Allen Ginsberg comes to Pittsburgh by Dave Newman

Allen Ginsberg comes to Pittsburgh

by Dave Newman

Platonic 3 Way Press

Warsaw Indiana

Copyright © by Dave Newman

Review by Zvi A. Sesling

Allen Ginsberg comes to Pittsburgh is a fun book of poetry if you don’t mind gratuitous foul mouthed use of language. And while I support First Amendment rights, it doesn’t mean I have to enjoy that freedom. Nor does mean I am prudish because I dislike Dave Newman’s choice of words.

Newman, who forthrightly claims to be influenced by both Ginsberg and Charles Bukowski, does his best to write in the barfly’s style, but Bukowski was Bukowski and Ginsberg was Ginsberg. There was only one of each. So to paraphrase Lloyd Bentsen:

I’ve Bukowski and Ginsberg and Newman isn’t either.

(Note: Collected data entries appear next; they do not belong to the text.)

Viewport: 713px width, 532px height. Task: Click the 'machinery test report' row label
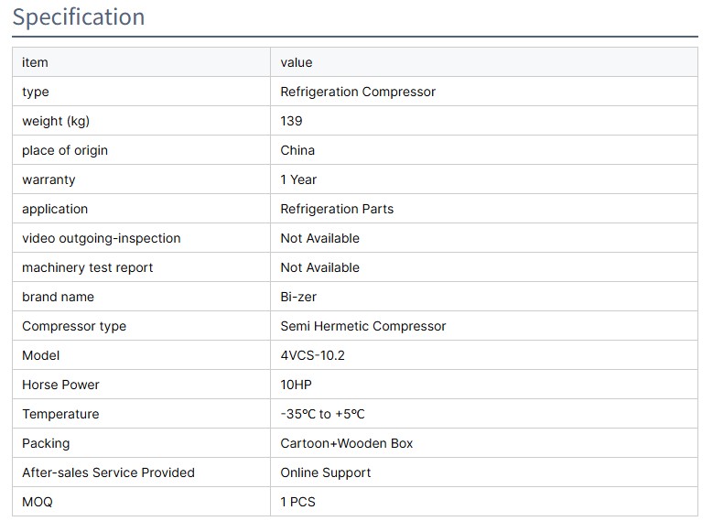coord(88,267)
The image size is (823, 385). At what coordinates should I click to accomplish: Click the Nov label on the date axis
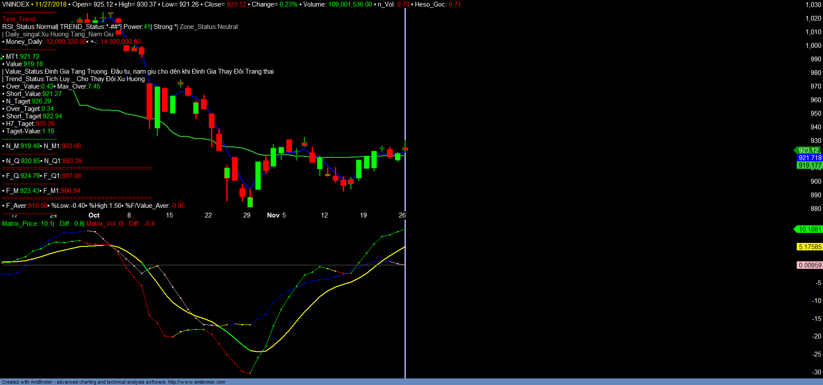point(273,215)
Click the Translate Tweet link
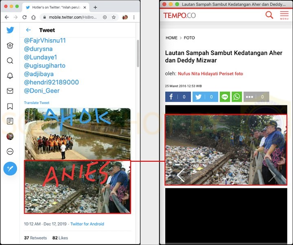Image resolution: width=293 pixels, height=245 pixels. tap(37, 103)
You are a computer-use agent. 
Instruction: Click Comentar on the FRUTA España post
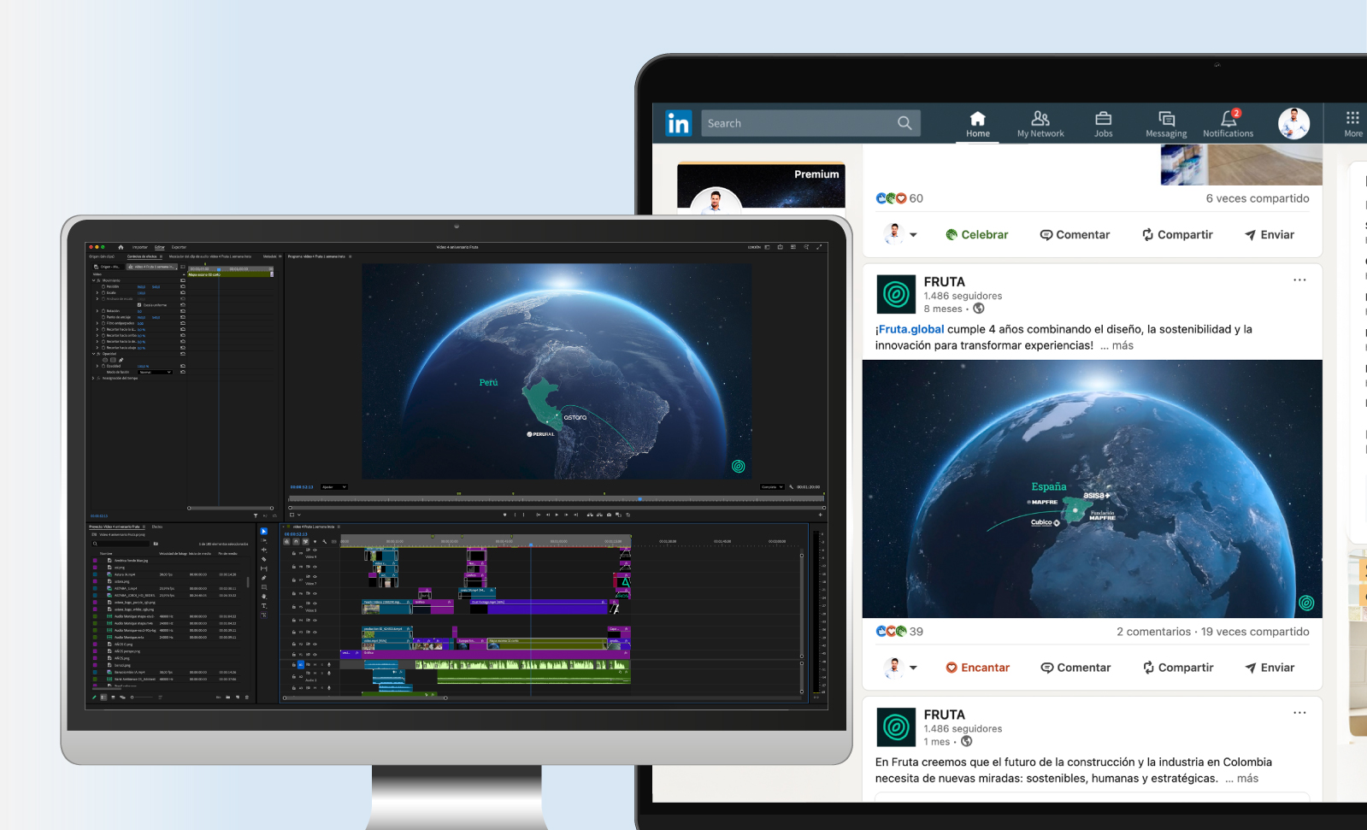point(1075,668)
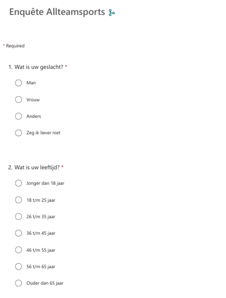Click the branching icon beside the form title

pyautogui.click(x=112, y=13)
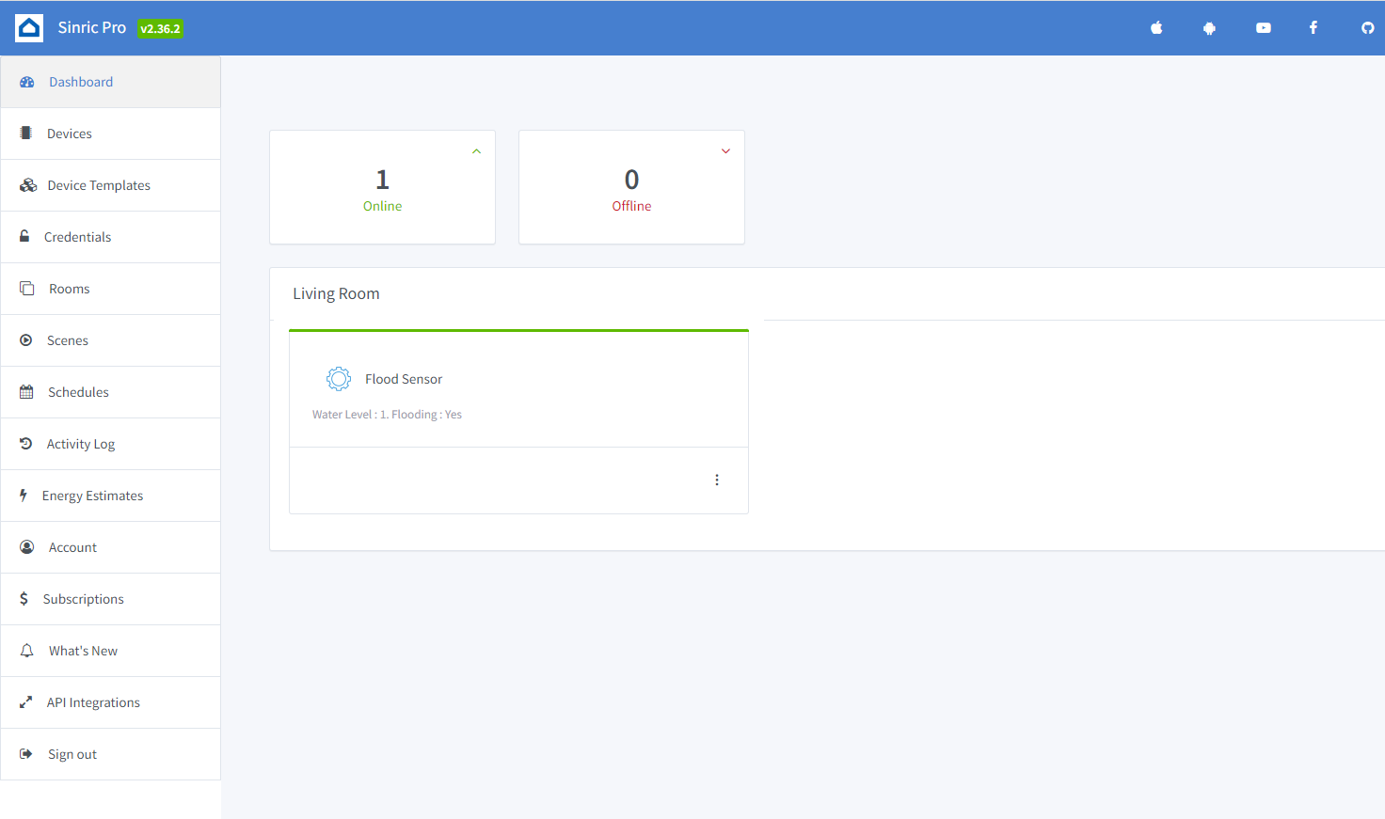Click the Sinric Pro home logo

29,28
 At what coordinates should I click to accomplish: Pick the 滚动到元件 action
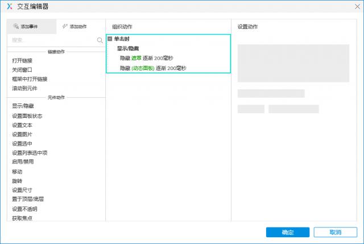click(26, 88)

Having said all that, Newman is still a fun poet and his stories – true or not – keep the reader interested, often smiling and without the overtones of sadness that permeate Bukowski.

For those who feel inadequate in so many ways: psychologically, sexually, alcoholically, socially, to name a few, this chapbook will strike a familiar chord. For those feeling above failure or inadequacy, enjoy looking down on Newman and his neuroses.

Anyway, once I got past that Bukowski-Ginsberg jig – and the language – Newman’s poetry has a certain appeal despite the flaws and I have the feeling that on his own Newman could be a humorous but more serious poet.

The funniest poem in the chapbook is one entitled “Rick Santorum, For US Senator, Reviews A Reissue of Leaves Of Grass by Walt Whitman which begins

First, I didn’t understand it. But one

of my kids, who made the mistake

of going to one of these fancy liberal

colleges, said there’s gay stuff in

here, and I believe him and that’s

just wrong. The gay stuff, I mean.

I suppose you can really hear Santorum utter these words and it make you wonder what people elect to office from any end of the political spectrum.

Then there’s the title poem, which opens:

Allen Ginsberg came to Pittsburgh and tickets

were ten dollars at the door, and I figured

if I showed up a couple hours before the reading,

someone, one of my friends, would take pity, ....

And pity is something Newman seems to seek as he takes the persona of a Woody Allen schlemiel, a Bukowski barfly, failure at satisfying sex and whatever else he conjures up. But as I said, his poetry is fun.